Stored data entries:
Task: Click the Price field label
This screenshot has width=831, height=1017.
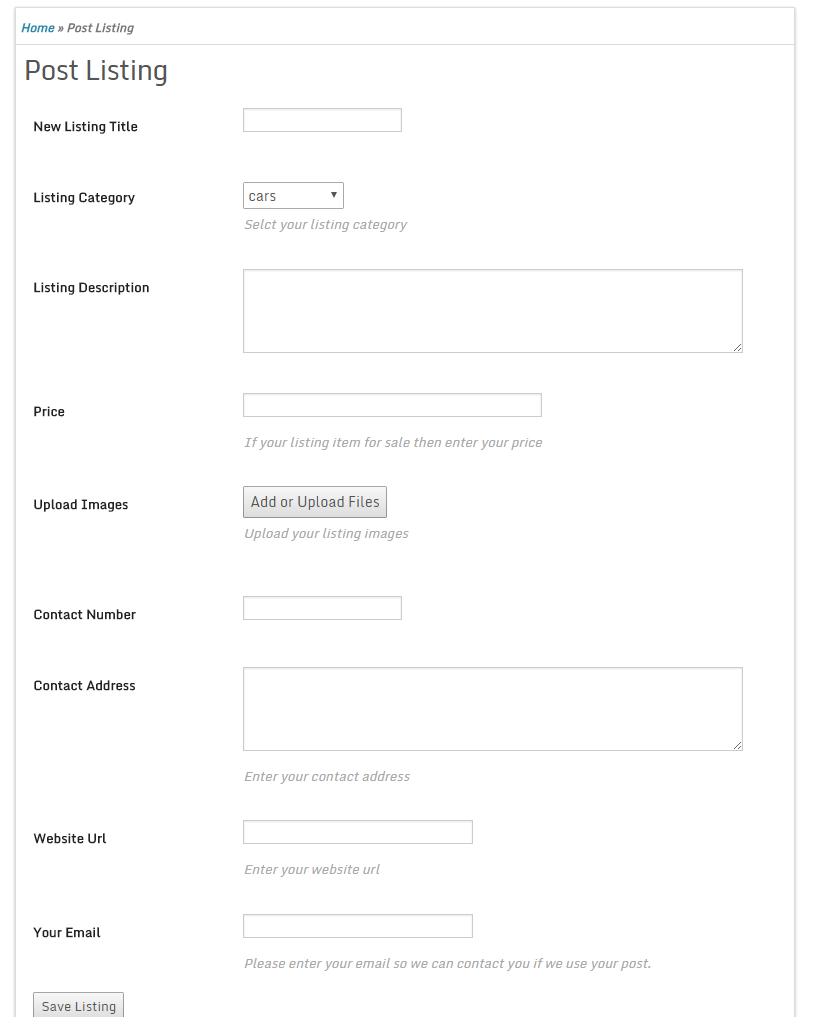Action: [x=49, y=412]
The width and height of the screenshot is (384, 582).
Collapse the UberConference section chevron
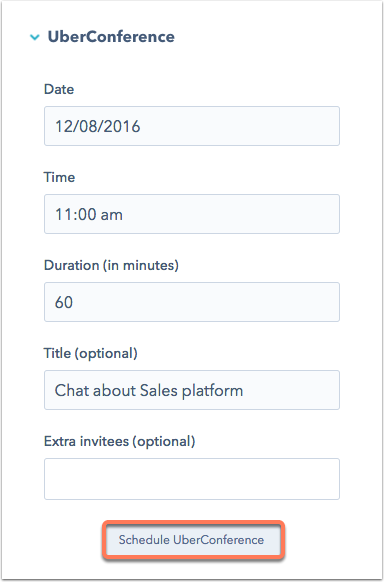click(35, 37)
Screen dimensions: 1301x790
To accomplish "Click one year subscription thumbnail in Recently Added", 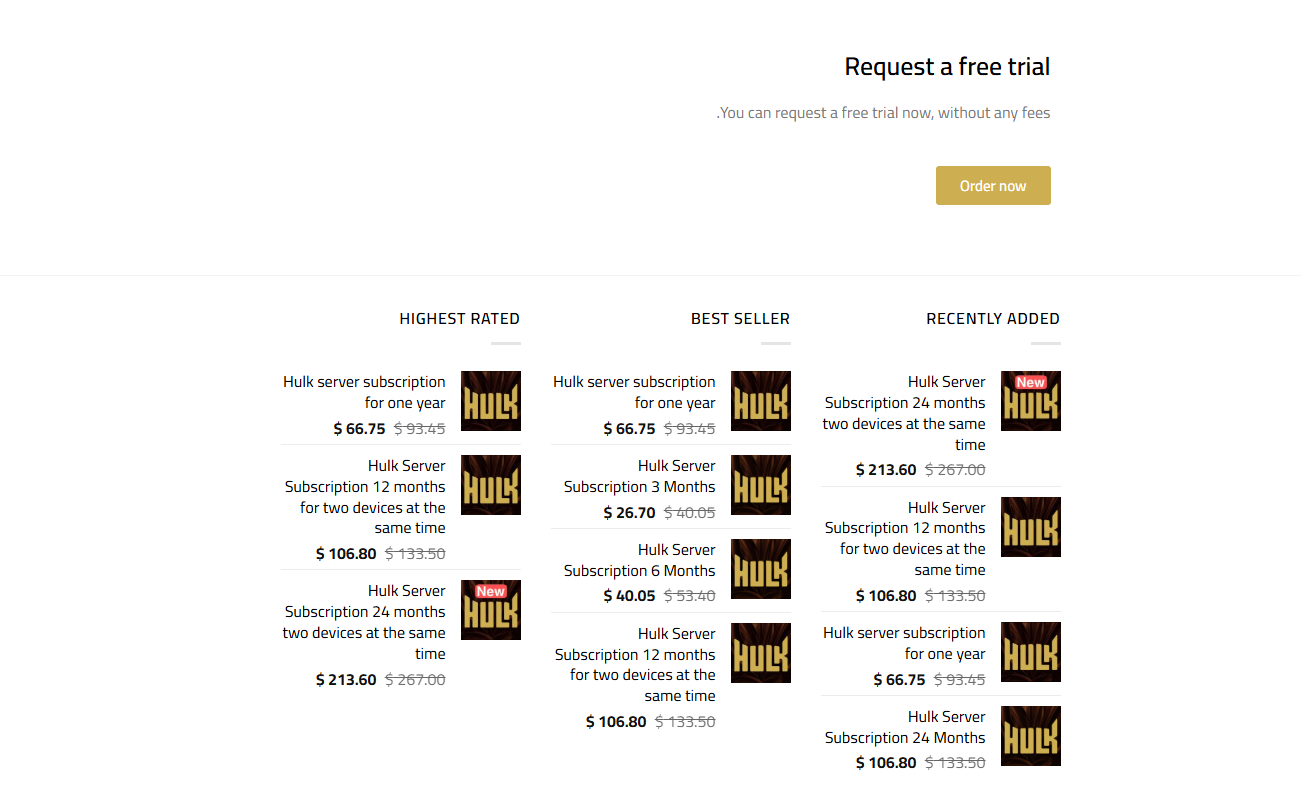I will click(1030, 652).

## Task directions:
Starting at the first line of the data, set down each line exactly until you have copied the line with "Screen dimensions: 1301x790", but leave the pictures out.

## Answer to this problem:
Task: Click the Price field label
This screenshot has width=831, height=1017.
Action: [x=49, y=412]
The width and height of the screenshot is (384, 582).
Collapse the UberConference section chevron
click(35, 37)
Screen dimensions: 1301x790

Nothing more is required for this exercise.